-- DATA SHOWN --
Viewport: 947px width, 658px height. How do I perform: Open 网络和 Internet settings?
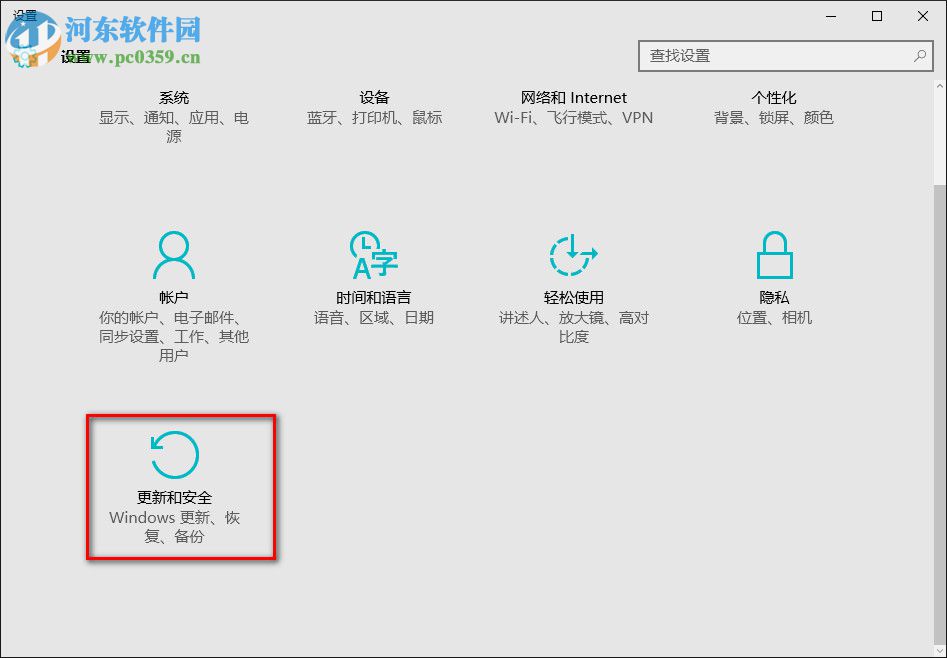572,97
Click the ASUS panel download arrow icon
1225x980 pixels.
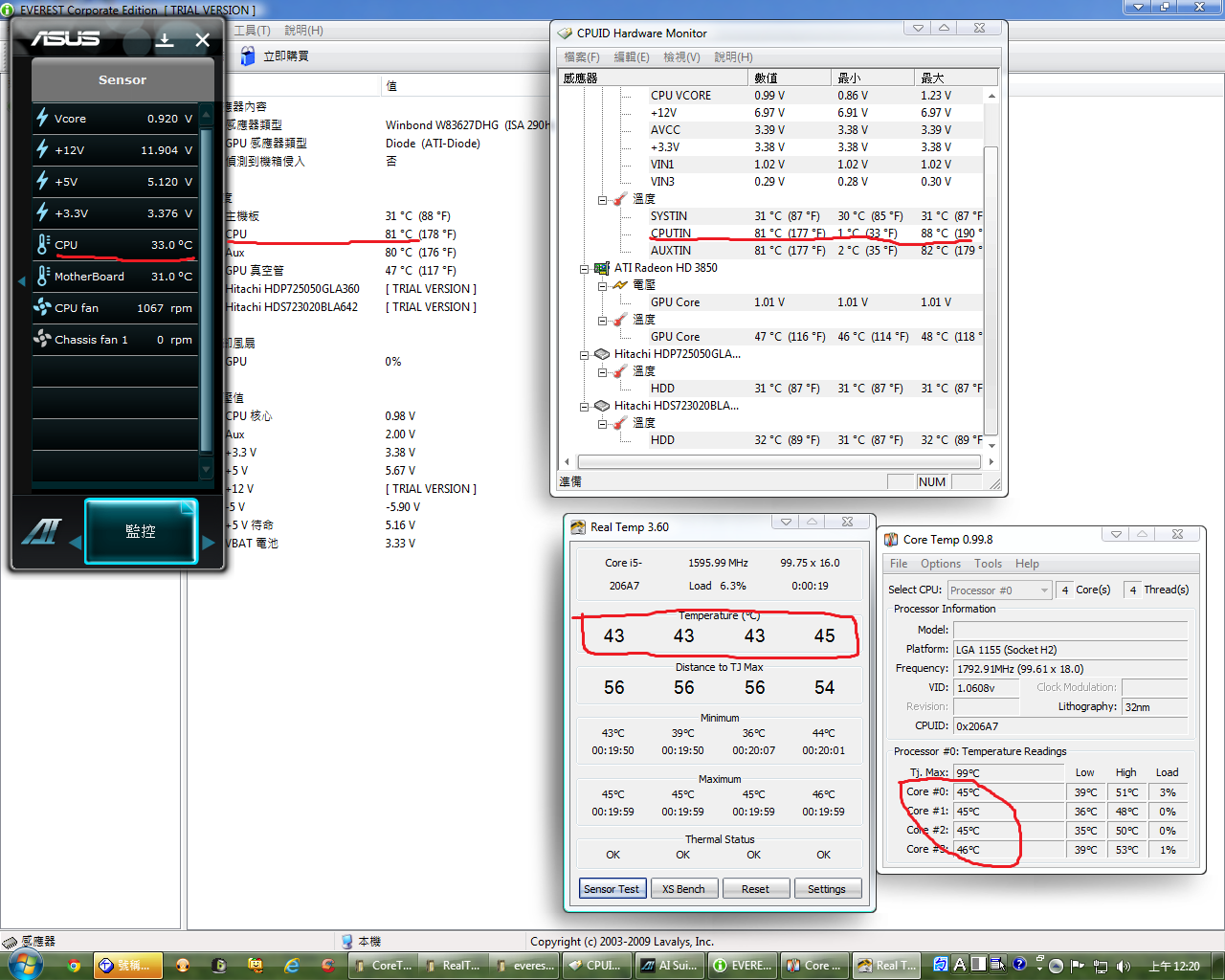[x=165, y=39]
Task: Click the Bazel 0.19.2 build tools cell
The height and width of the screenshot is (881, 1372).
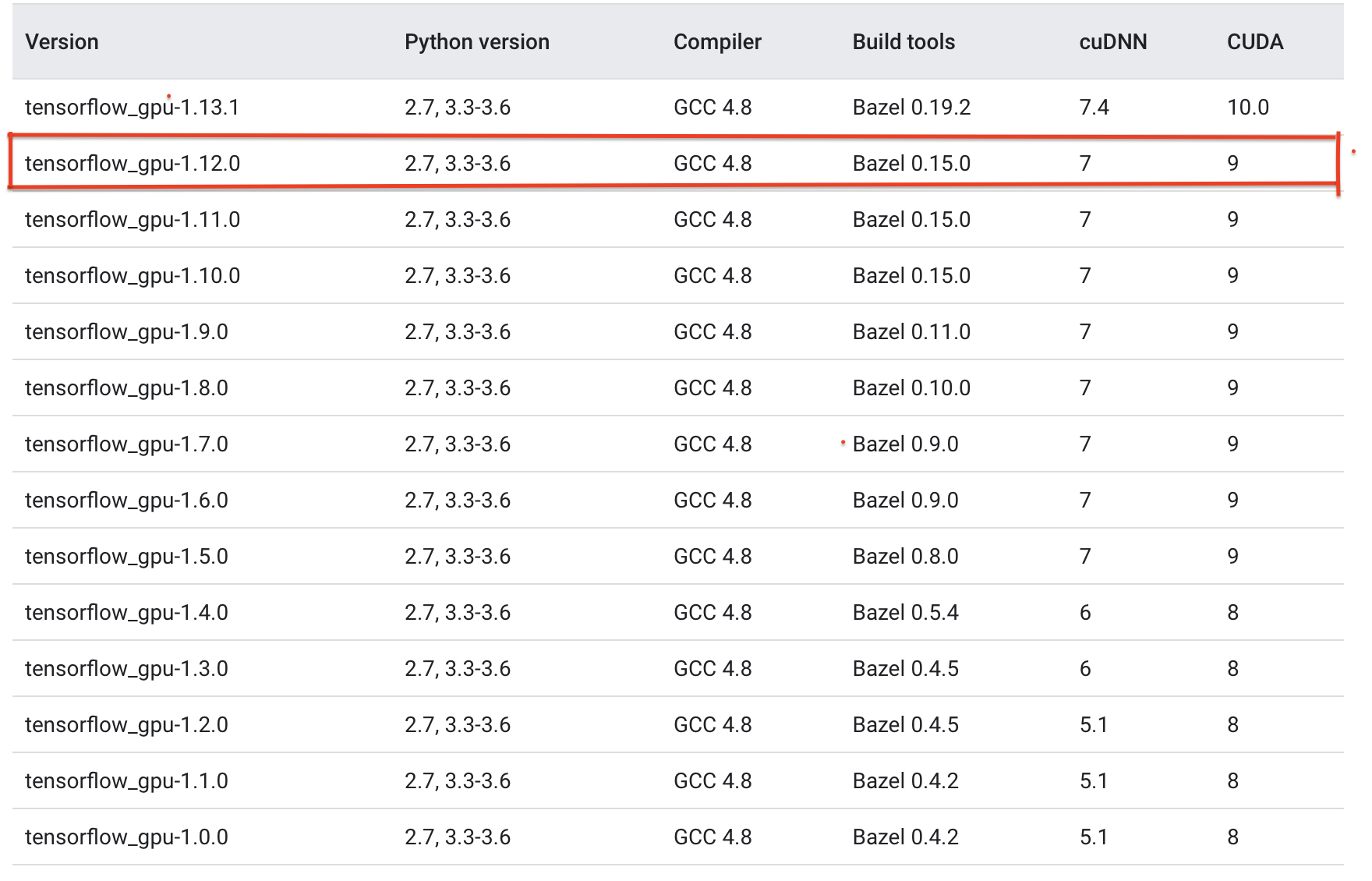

-- TASK DESCRIPTION --
Transcribe the listing above in full and exactly; no pictures belong in the copy.

-- SOLUTION TO THE EXERCISE --
Viewport: 947px width, 658px height. How do I perform: Open 网络和 Internet settings?
572,97
Click the ASUS panel download arrow icon
1225x980 pixels.
[x=165, y=39]
Task: Click the Bazel 0.19.2 build tools cell
The height and width of the screenshot is (881, 1372).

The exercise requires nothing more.